Write Like a Human Being
The most common problem with ANR personal ads — and the reason so many go unanswered — is that they read like templates. Generic phrases, disconnected sentences, nothing that sounds like a specific person. Scammers love templates. Genuine people avoid them.
Write as if you're explaining yourself to someone you'd actually like to meet. What would you want them to know about you? Not your stats — your self. What brought you to ANR? What does it mean to you?
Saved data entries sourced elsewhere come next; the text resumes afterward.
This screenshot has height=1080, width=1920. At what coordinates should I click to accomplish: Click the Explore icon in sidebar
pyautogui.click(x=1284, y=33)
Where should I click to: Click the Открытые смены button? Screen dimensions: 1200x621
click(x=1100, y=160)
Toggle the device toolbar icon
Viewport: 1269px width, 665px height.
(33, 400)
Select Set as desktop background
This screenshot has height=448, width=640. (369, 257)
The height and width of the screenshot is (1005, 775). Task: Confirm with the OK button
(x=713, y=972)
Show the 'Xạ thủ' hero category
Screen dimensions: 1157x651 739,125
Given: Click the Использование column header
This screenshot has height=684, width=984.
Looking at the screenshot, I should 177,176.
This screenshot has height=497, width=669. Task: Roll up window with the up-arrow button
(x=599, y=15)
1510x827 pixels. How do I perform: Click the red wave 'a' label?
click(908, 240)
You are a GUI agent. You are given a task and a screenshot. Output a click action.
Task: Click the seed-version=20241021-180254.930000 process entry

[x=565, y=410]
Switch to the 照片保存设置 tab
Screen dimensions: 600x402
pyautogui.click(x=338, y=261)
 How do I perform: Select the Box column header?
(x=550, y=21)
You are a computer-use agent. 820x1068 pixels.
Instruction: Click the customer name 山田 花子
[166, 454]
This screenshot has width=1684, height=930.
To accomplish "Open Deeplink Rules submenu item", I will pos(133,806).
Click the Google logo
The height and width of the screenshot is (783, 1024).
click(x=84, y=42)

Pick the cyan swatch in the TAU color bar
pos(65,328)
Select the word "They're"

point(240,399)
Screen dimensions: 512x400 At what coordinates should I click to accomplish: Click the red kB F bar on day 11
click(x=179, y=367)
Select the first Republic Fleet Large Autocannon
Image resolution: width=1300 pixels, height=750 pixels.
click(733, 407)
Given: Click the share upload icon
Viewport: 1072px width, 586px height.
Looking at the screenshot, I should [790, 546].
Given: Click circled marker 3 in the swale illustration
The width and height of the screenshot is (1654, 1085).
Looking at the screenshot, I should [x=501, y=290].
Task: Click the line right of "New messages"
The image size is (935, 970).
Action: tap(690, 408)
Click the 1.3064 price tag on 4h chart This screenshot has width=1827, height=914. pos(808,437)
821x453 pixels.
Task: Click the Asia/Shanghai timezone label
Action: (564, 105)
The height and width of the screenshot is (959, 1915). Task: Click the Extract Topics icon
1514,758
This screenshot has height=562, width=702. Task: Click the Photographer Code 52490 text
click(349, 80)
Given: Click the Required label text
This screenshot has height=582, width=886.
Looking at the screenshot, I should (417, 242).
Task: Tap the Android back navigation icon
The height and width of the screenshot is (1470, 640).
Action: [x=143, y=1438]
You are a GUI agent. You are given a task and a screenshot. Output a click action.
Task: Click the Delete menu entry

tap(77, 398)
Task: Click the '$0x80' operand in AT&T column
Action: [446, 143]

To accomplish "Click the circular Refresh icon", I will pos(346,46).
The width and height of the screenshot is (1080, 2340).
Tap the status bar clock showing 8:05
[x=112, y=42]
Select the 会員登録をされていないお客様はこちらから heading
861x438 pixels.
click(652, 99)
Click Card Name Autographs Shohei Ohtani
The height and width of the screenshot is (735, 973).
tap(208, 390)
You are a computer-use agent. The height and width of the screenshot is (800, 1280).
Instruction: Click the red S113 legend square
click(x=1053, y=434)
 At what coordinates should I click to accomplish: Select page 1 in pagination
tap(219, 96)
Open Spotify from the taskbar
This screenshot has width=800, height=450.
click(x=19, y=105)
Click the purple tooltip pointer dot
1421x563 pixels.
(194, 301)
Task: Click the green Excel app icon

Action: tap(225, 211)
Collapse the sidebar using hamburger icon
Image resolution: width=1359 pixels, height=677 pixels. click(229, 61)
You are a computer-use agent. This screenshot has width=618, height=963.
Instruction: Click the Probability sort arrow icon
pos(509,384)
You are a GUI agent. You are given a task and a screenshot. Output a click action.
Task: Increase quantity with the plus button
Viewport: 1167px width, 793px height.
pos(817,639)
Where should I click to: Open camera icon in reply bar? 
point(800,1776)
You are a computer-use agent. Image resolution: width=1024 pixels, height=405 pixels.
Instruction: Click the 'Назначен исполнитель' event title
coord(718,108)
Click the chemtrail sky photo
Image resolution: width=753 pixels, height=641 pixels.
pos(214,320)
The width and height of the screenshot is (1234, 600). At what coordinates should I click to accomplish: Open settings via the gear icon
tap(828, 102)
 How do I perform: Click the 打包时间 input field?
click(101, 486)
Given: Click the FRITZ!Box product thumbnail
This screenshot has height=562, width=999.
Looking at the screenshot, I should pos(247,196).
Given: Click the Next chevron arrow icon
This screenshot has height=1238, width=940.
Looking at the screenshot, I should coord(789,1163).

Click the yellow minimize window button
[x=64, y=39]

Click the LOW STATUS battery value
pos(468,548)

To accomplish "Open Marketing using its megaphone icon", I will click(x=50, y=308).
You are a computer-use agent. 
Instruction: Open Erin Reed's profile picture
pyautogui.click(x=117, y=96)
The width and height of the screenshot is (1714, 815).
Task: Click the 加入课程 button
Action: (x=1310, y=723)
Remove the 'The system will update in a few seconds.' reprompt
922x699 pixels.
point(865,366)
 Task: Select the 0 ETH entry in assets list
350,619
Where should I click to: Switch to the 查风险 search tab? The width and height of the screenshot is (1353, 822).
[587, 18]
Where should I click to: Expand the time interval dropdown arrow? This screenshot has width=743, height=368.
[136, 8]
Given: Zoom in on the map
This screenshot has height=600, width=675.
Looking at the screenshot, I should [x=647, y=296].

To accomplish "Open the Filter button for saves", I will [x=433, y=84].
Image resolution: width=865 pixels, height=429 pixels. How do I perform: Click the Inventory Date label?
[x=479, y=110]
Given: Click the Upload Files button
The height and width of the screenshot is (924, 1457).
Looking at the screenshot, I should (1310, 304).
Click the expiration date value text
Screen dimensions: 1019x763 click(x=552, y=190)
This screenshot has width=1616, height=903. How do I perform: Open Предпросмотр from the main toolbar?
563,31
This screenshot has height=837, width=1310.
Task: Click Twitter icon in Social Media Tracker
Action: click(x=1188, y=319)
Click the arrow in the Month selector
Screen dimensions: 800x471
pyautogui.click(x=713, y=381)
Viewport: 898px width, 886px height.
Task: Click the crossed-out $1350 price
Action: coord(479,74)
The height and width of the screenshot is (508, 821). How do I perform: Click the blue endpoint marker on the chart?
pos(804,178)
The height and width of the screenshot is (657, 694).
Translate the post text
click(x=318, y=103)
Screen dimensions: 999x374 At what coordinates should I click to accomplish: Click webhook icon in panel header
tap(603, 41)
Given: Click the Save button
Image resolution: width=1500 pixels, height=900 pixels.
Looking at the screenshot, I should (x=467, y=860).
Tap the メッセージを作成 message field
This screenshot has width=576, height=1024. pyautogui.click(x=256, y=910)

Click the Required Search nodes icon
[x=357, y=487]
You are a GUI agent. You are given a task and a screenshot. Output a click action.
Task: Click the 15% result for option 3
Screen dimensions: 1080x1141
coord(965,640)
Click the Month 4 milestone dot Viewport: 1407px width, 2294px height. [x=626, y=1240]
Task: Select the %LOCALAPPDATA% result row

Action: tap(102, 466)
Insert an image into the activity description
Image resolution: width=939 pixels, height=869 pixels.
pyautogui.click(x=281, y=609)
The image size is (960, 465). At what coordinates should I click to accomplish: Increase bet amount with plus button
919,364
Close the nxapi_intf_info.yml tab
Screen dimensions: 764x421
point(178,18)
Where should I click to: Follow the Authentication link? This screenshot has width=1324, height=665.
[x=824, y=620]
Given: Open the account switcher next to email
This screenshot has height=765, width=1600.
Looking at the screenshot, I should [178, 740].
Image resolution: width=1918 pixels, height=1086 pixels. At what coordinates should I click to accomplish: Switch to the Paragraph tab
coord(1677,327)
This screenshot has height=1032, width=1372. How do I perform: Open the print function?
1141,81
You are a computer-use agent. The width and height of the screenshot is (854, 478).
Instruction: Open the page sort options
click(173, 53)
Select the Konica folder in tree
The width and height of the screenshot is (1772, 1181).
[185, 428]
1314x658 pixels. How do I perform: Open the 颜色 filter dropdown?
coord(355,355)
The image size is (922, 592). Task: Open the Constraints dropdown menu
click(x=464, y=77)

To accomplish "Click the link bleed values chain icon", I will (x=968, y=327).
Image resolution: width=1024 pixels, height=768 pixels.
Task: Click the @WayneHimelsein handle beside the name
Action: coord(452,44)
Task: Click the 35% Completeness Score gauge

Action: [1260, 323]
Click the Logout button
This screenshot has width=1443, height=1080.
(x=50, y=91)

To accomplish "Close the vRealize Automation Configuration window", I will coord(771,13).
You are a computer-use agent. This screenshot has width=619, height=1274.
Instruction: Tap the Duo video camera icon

What kind of person are you outside of this?
A paragraph that feels like you — including the parts that are slightly uncertain or imperfect — will always outperform a polished but hollow description.
Be Specific About What You're Looking For
Specificity does two things: it filters out people who aren't a good match, and it signals to the right people that you've thought carefully about what you want.
Instead of "looking for a caring and trustworthy partner" (everyone says this), try something like: "I'm looking for someone local to Halifax, or open to visiting, who takes the emotional side of ANR seriously and isn't just interested in the physical aspect."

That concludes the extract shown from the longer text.